# Nemesis Button Fix.



## Alex (24/5/14)

All Credit to:* Three5Nines *source

*Nemesis Button Fix. How to shorten the throw, and keep your bottom contact from coming loose.*



You will need a mouth piece cover like what you get from the vapes shops to test their juices.



Put the mouth piece on a 510 Dripping Atty, Carto, or on a gutted disposable like I 've done here.



While applying downward force, roll the end on a smooth hard surface.



We're rolling.



We're rolling.



And done.



PERFECT!



A normal Nemesis fire button. (Note the throw.)



Take out the bottom pin/contact screw.



Put the disk on the pin.



Reassemble the button. (Note the throw.) The silicone disk acts and a spacer and a friction washer. The throw has been reduced to about half. You can finger tighten the pin, and it will not come lose. If you decide you want to go back you can. No permanent modifications to the Nemesis have been made.

Reactions: Like 3 | Winner 3 | Informative 2 | Useful 1


----------



## Xhale (25/5/14)

boer maak 'n plan, see proof above.
this is an excellent idea to me, mainly because it is simple yet clever, recycles some parts you most likely already have, and is totally reversible.
get yourself a beer sir!

Reactions: Like 1 | Thanks 1


----------



## Alex (25/5/14)

Update on this, I couldn't find one of those mouthpiece things lying around here, so I used some of the thin plastic you find on the packaging that screws and things from the hardware store come in.
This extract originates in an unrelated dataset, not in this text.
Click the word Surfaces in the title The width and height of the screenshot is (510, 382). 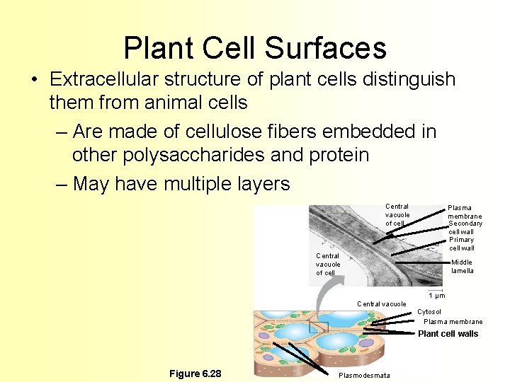pyautogui.click(x=326, y=48)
Folded it over twice to give me four layers which seemed about the right thickness. Then, just made a small hole and screwed the pin through it. The nail clipper was perfect for trimming the excess around the screw. And what do you know. The fire is now uber sweet. 
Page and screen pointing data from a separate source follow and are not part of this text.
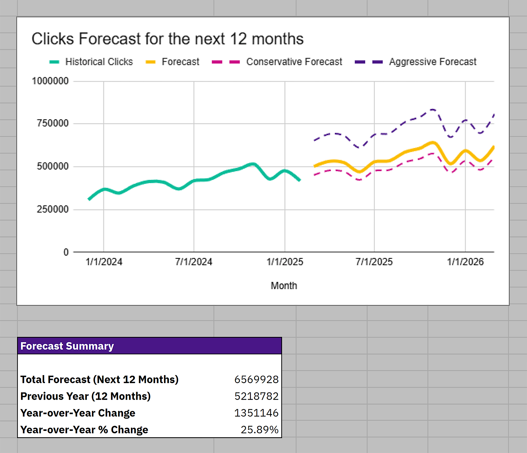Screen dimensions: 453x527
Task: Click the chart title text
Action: coord(167,39)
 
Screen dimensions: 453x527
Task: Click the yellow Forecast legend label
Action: coord(180,62)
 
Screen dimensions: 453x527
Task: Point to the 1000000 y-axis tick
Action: coord(50,81)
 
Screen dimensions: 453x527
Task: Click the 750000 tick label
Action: coord(53,123)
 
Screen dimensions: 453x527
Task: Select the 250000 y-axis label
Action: coord(53,209)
My nemesis is currently setup like this, from the bottom one plastic washer about 1mm thick, then a single magnet followed by another magnet with reverse polarity. And finally this little trick above. The switch throw is super easy, fires with just a 1 or 2mm push and the best part, even with a full Russian or Kayfun tank there is no autofire.

I really am pleased with this.


----------



## ET (25/5/14)

lol my nemmy's button ends up like that without the home made washer. probably something to do with me losing my little copper pin at some point. should probably cut the piece of toothpick shorter and then put in the washer


----------



## Andre (25/5/14)

Thank you @Alex. The picture tutorial is awesome.

Reactions: Thanks 1


----------



## Three5Nines (18/8/14)

Sure was nice of you to credit the Original Author.
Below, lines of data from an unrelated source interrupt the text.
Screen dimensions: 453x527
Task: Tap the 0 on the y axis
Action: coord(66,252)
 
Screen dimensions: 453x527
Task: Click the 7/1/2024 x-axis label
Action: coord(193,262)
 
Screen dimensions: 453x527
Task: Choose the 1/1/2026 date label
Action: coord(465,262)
http://www.e-cigarette-forum.com/fo...-my-fix-nemesis-button-how-shorten-throw.html

http://www.reddit.com/r/electronic_...ix_for_the_nemesis_button_and_how_to_shorten/


----------



## TylerD (18/8/14)

Nou is jy lekker in die kak ou maat.

Reactions: Funny 2


----------



## Alex (18/8/14)

Three5Nines said:


> Sure was nice of you to credit the Original Author.
> 
> http://www.e-cigarette-forum.com/fo...-my-fix-nemesis-button-how-shorten-throw.html
> 
> http://www.reddit.com/r/electronic_...ix_for_the_nemesis_button_and_how_to_shorten/


 
I found this post on while browsing imgur. http://imgur.com/a/pSK2s

My apologies for not giving you the credit.

Reactions: Like 2


----------



## M4dm0nk3y (18/8/14)

@Three5Nines - Thanks for the info! I will definitely be trying this out, brilliant

I feel that I owe thanks to @Alex for bringing this to our attention - I would personally have missed this otherwise

Reactions: Like 1 | Agree 2


----------



## Three5Nines (19/8/14)

Yes, Thank you @Alex for sharing this with a group that might not have found it otherwise.

And to be clear, my issue was not that _I_ was not given credit, it was that credit was not given. Would have felt that same way regardless of who the author was.

Take this 'guide' and share it anywhere you'd like. Just don't post it as if was your idea.

Vape on.


----------